Of course, they do not help you in terms of giving out money, that would be not the reality of having a financial adviser. However, their opinion matters most especially when it comes to identifying the source and factors that affect your livelihood which has led you to debt. Furthermore, here are some reasons how they can assist you.

They never judge– if you think asking turning to someone who might help you solve your problem is something for you to be shy about, well think again twice. Financial advisers are trained not to judge and to understand every client that they handle. If you feel like you are being judged, perhaps the factual situation has been laid out to the table for you to understand the reason why you are in great debt. It is encouraged for every person who is in debt to consult professional assistance.

They are always happy to have you talk to them your financial adventure– hearing stories of financial success are something that you should be proud of. You can be a good testimony for your financial adviser’s other clients so that they can feel hope with their situation as well.

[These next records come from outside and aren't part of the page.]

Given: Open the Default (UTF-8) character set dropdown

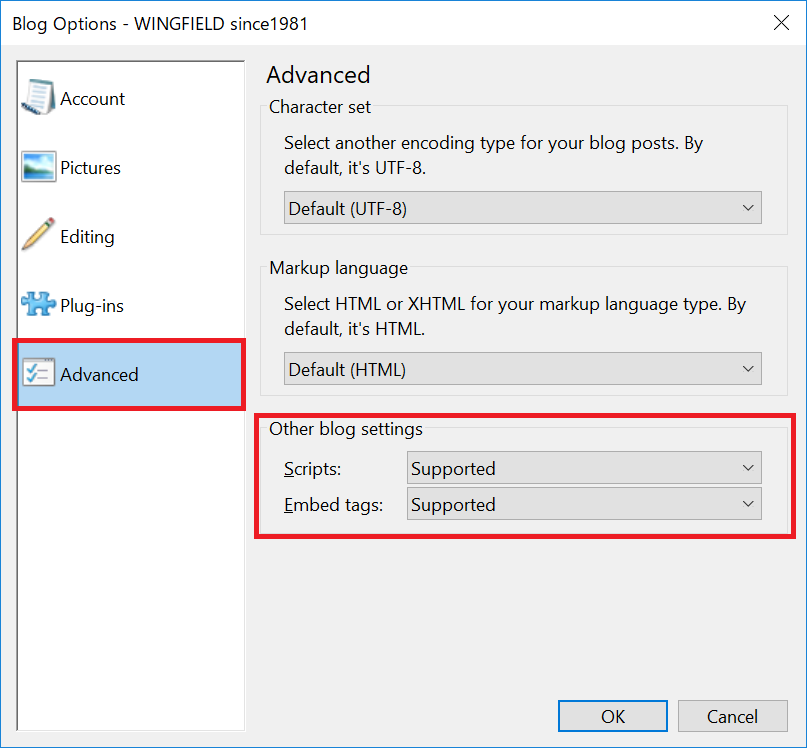Looking at the screenshot, I should tap(522, 208).
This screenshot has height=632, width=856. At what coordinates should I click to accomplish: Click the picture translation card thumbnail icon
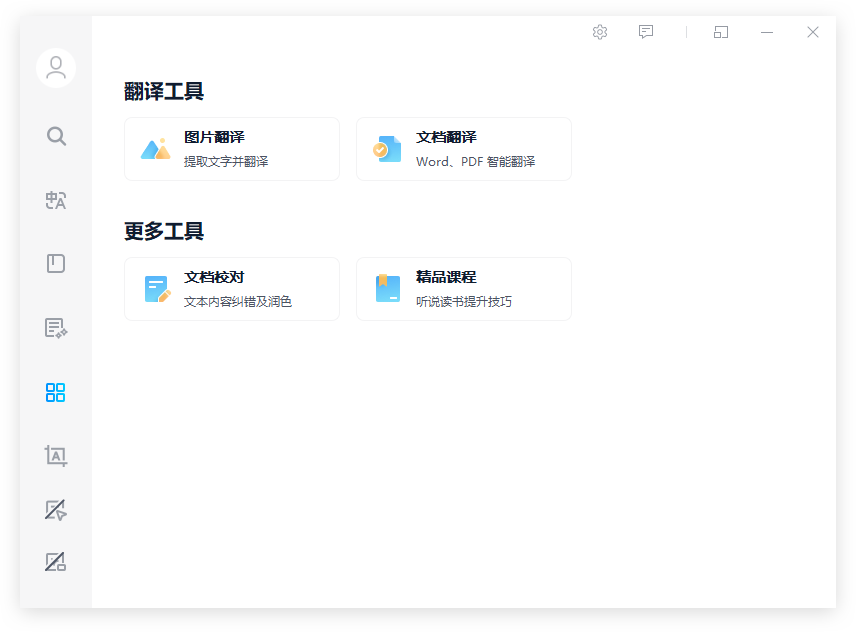click(156, 148)
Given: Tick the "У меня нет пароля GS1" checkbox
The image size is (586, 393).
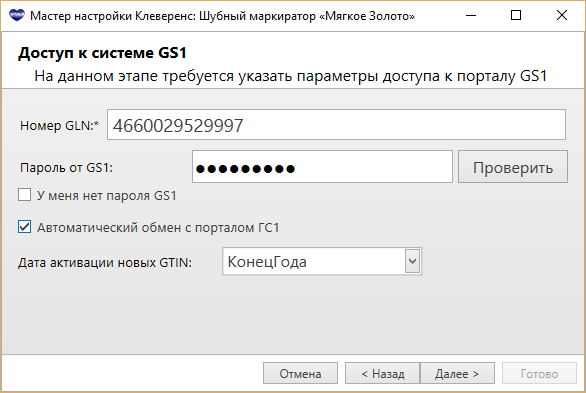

Find ways to manage– the good thing about having a financial adviser is that they always find a solution to help you with your debts through making plans of either short or long term goals for you to follow. The only thing that should be done is for you to have the discipline in keeping yourself from spending too much and save more of your money and soon invest at the right time.

Suggest ways– if you are losing hope of your debts to be solved, the responsibility of a financial adviser is to keep suggesting ways for you to step up your game in paying your debts. There is no better way in doing it but to pay it slowly and on time to avoid any extra charges.

The benefit that you can gain from financial advisers.

Another good reason why you definitely need a financial adviser is that they help you reach your goal. They break down all of your wants and needs and have you compare and makes you decide as to which is better for you to do. They can discuss to you a series of the timeline that you can see and envision yourself for the next five to ten years. They can explain to you how important it is to have savings and invest it at the same time for your benefit as you grow older.

Did you know?

People who are provided assistance by financial advisers are grateful after many years because almost all of the life goals are coming true and they are living with it as well. if you want to be one of those people who are financially stable and freed, perhaps having to pay off your debts and minimize yourself from getting involved with debts is a good start for you towards your financial goals to come true.